**Required task 1:**
Which people does the logistics article name? List each one with the organization it links them to.
**Required task 2:**
According to the logistics article, what takes absolute priority for many companies right now?
**Required task 3:**
Give everything in the logistics article from "Recent events and" down to "only lies ahead." again, substituting "carriers" for "hauliers".

Recent events and seminars regarding the logistics and transport sector were dedicated to the many issues confronting the business. One of them has been really prominent these last months, namely the future vision of the sector and the type of strategy to be adopted in the face of the (economic) situation of the past few years, and, even more so, the position that many hauliers are still finding themselves in. Right now it is survival that takes absolute priority for many companies; the future only lies ahead.

Cooperation or steering your own course?

Again and again, discussions are about whether close cooperation with various companies, like service providers, could make a difference, especially in the long run. This was a recent issue at an ABN Amro seminar, discussed between Bart Banning of ABN Amro and Arthur van Dijk of TLN. The main point was the use of adopting long-term visions while entering into long-term relationships with different parties as well. A long-term vision, and of course the strategy required, will continue to remain essential for any company, certainly those in the transport and logistics sector.

Still, many hauliers pose the question if long-term visions really are that important. Looking back on the past five years for instance, we see many changes in the sector happening in a relatively short time. Not every company will be able (or willing) to respond to these changes and implement them overnight. Still, how could cooperation work towards a more optimistic future vision?

Cooperation on the basis of mutual interest

The notion of steering your own course without involving other parties would certainly appear unworkable these days. Companies just need positive external influences to define clear objectives that fit the image of their sector. Cooperation with other parties is necessary here. While ‘cooperation’ may of course be viewed in a broad sense, small changes may also benefit the entire chain; take for instance on-charging of certain costs or interests. Active discussion and problem-solving by all parties involved may be to the advantage of the whole chain. Realising cost-cutting effects by working with a service provider will certainly contribute, as on-charged costs will decrease all over the chain. Cooperation on the basis of mutual interest will deliver a positive overall outcome. Such cooperation starts from ‘my advantage and/or interest and supporting my sector at the same time’.

Trust in the sector

Having and maintaining a certain degree of trust appears to be a foothold for many companies and will bring the strategic objectives and visions required. Strategic objectives are necessary for shaping the logistics sector in better ways and to make it future-proof. This unambiguous conclusion is also held by prof. Jack van der Veen of Nyenrode Business University in the Netherlands, as it will result in better horizontal cooperation within the chain. This may also be achieved by concluding long-term contracts instead of short-term contracts.

Be it as it may, we, on our part, have trust in the sector and we are looking out for many possibilities for further cooperation. For instance in the area of cost-cutting and efficiency, which will in the end meet in one clear objective: the common pursuit of operational excellence!

**Source material:**
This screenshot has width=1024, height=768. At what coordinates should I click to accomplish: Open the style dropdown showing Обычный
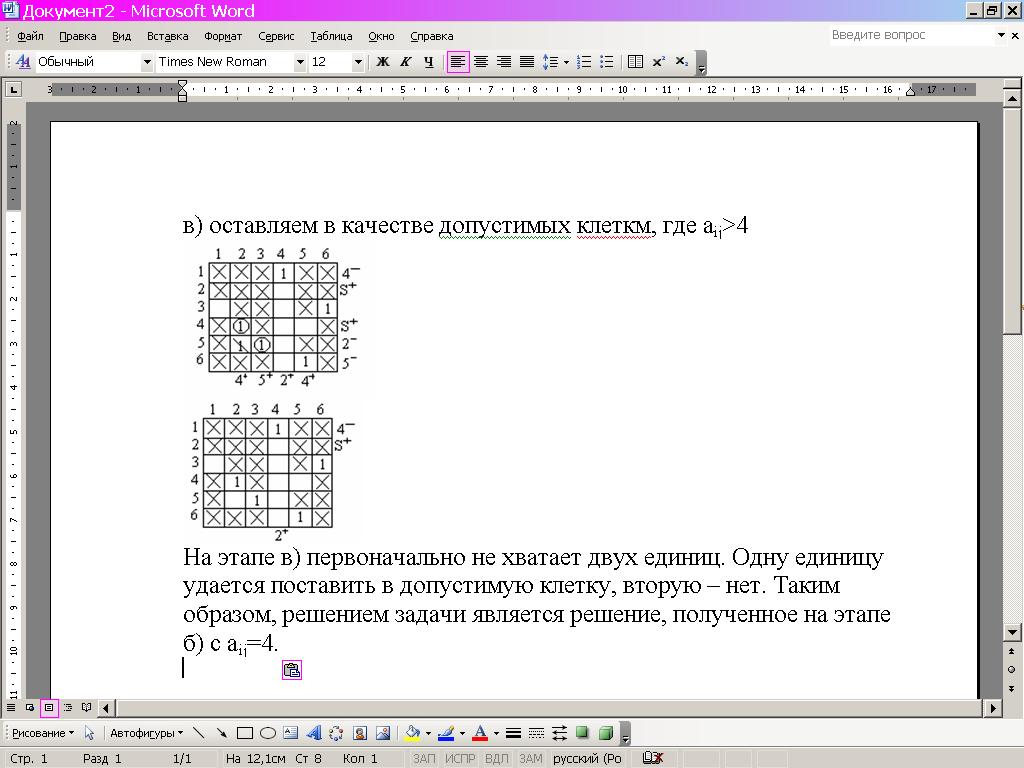[x=147, y=62]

**Expected output 1:**
- Bart Banning: ABN Amro
- Arthur van Dijk: TLN
- Jack van der Veen: Nyenrode Business University

**Expected output 2:**
Survival.

**Expected output 3:**
Recent events and seminars regarding the logistics and transport sector were dedicated to the many issues confronting the business. One of them has been really prominent these last months, namely the future vision of the sector and the type of strategy to be adopted in the face of the (economic) situation of the past few years, and, even more so, the position that many carriers are still finding themselves in. Right now it is survival that takes absolute priority for many companies; the future only lies ahead.